日本メドトロニック,日本初のバルーン型「Arctic Front Advance冷凍アブレーションカテーテル」発売開始
〜発作性心房細動治療における新たな治療選択肢を拡大〜

2015-10-5

日本メドトロニック


冷凍アブレーションカテーテル「Arctic Front Advance」

冷凍アブレーションカテーテル
「Arctic Front Advance™」

日本メドトロニック(株)は,不整脈の一種である薬剤抵抗性を有する再発性症候性の発作性心房細動治療を目的とした「Arctic Front Advance冷凍アブレーションカテーテル(以下,Arctic Front Advance™;アークティック フロント アドバンス)」を,2015年10月5日(月)より全国にて発売開始する。バルーン型,冷凍方式のアブレーションカテーテルは日本初の発売となる。冷凍アブレーションシステムを用いたバルーン形状のアブレーションカテーテル「Arctic Front Advance™」により,肺静脈を閉塞しながら円周状に冷凍焼灼を行うことで,心房細動を引き起こす不要な電気刺激の回路を遮断する「経皮的カテーテル心筋冷凍焼灼しょうしゃく術(冷凍アブレーション)」治療が可能となる。

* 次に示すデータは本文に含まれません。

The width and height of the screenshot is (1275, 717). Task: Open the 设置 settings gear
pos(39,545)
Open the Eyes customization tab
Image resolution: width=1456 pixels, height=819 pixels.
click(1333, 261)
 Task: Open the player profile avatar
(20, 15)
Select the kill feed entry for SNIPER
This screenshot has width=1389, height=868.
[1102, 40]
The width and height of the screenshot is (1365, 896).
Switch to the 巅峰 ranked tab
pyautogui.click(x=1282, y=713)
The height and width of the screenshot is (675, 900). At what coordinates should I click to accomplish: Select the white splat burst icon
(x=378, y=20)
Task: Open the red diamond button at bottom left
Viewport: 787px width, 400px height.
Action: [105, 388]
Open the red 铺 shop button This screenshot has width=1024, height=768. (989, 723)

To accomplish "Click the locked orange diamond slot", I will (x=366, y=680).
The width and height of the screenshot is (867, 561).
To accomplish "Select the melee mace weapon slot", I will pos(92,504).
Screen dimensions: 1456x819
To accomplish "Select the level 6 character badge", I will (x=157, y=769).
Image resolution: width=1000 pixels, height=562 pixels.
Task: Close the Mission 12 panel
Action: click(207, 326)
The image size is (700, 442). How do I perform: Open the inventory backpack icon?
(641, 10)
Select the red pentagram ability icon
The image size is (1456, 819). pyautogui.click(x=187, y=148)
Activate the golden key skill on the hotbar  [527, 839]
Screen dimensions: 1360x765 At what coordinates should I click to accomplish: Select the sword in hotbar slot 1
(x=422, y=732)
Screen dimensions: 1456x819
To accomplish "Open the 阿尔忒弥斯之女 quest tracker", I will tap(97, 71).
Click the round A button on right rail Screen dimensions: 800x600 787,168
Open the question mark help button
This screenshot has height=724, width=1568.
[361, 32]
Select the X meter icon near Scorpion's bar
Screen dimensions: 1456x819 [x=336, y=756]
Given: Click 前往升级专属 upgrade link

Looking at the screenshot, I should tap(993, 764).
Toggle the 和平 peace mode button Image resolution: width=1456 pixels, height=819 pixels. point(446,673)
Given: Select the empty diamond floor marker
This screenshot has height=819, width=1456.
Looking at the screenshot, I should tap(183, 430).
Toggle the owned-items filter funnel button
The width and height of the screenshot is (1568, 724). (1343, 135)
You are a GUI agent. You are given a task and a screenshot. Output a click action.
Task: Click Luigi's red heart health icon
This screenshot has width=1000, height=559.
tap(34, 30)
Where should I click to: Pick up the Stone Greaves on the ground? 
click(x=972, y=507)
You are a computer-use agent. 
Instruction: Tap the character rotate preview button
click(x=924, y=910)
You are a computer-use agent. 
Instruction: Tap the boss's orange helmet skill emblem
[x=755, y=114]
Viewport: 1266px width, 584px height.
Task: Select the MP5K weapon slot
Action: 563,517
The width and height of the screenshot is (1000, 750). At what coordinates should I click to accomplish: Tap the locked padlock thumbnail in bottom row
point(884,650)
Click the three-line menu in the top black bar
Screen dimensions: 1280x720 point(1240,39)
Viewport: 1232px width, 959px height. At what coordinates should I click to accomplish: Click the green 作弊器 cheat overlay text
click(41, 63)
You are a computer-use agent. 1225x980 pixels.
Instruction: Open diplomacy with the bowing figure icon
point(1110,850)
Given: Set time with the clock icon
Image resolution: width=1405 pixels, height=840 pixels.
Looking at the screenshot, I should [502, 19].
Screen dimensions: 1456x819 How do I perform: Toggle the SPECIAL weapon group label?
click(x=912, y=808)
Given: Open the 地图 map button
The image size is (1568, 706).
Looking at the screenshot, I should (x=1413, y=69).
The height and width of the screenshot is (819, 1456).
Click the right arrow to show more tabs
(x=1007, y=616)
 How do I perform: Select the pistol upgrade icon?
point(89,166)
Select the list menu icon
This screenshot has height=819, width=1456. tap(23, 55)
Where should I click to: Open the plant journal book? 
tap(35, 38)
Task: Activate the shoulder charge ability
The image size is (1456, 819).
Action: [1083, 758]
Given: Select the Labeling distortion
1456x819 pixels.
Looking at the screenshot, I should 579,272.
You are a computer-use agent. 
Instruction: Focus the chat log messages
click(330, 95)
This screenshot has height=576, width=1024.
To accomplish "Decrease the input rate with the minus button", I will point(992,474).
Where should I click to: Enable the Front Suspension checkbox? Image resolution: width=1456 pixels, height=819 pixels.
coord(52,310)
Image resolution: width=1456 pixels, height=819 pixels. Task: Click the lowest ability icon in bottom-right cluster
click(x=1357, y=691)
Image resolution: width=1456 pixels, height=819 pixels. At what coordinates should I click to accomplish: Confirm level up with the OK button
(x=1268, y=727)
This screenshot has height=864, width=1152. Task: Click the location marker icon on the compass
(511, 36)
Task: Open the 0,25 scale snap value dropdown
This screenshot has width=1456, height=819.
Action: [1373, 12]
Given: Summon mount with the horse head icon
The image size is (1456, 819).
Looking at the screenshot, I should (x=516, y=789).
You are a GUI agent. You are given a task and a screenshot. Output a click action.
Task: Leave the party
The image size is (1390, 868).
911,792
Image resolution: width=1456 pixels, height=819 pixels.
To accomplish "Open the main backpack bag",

心房細動は肺静脈内からの異常な電気信号が原因であることが多く,治療法としては根治を目的とした,肺静脈入口部に電気的な絶縁部(隔離)を形成する心筋焼灼術(アブレーション)が知られている。既存のアブレーションは高周波電流で点状あるいは線状で心筋を焼灼することで不要な電気刺激の回路を遮断しているのに対し,「Arctic Front Advance™」を用いた冷凍アブレーションはバルーン形状のアブレーションカテーテルにより円周状に焼灼し遮断できるため,手技時間の短縮が期待される1)。また,従来の高周波電流を用いた焼灼術と比較し,血栓形成リスクの低さ2)3)や結合組織(コラーゲンなど)の温存2)3)など合併症発生の軽減につながると期待されている。そして,亜酸化窒素ガスを用いた冷却を利用した治療法であるため,肺静脈周囲の組織とバルーンが固着することにより,カテーテルを安定的に保持することができ,術者の負担軽減へつながる。欧州では2005年,米国では2011年より前世代品4)が使用されており,世界ではこれまでに15万症例以上の冷凍アブレーション治療が行われている。「Arctic Front Advance™」は前世代品と比べ,より均一かつ広範囲な組織冷却が可能となったことが特徴である。

日本不整脈心電学会 理事長 奥村 謙氏は,「心房細動は高齢者に多い不整脈ですが,超高齢社会を迎えたわが国では,心房細動に対するカテーテルアブレーション件数の増加が予測されています。冷凍アブレーションカテーテルが使用可能となったことで,心房細動治療の選択肢が増え,より良い治療を提供できると考えています。」と述べている。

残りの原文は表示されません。